#### Task to carry out:
Work through the records below and copy every line that includes "will".

#### Working data:
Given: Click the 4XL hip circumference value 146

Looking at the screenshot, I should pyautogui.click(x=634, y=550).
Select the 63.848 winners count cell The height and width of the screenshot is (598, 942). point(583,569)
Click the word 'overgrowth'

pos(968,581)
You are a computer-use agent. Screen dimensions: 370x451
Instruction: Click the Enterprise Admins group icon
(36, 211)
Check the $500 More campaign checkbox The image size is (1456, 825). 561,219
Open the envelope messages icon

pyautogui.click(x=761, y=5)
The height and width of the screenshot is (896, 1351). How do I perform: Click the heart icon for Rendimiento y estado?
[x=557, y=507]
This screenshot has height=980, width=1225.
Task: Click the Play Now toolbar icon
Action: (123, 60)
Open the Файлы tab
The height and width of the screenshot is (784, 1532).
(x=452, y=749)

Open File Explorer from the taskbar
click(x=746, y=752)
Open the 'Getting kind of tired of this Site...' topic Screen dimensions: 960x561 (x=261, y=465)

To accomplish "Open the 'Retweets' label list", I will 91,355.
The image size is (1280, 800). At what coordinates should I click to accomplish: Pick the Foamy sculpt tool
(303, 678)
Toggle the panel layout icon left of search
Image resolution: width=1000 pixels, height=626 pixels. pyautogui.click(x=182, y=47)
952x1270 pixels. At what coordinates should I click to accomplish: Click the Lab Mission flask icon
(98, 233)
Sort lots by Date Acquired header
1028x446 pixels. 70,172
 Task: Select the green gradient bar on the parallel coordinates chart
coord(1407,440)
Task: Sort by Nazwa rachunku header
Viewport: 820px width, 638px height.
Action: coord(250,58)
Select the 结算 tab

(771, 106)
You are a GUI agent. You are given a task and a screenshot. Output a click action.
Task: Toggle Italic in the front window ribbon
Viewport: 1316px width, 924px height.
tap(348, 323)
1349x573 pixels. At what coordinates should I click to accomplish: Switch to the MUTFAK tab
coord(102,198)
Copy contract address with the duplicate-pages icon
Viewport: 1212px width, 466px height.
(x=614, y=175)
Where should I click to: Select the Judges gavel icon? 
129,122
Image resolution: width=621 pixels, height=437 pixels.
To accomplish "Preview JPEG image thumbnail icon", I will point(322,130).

#### Reply to the task:
To accomplish "Open the 'Retweets' label list", I will 91,355.
To accomplish "Preview JPEG image thumbnail icon", I will point(322,130).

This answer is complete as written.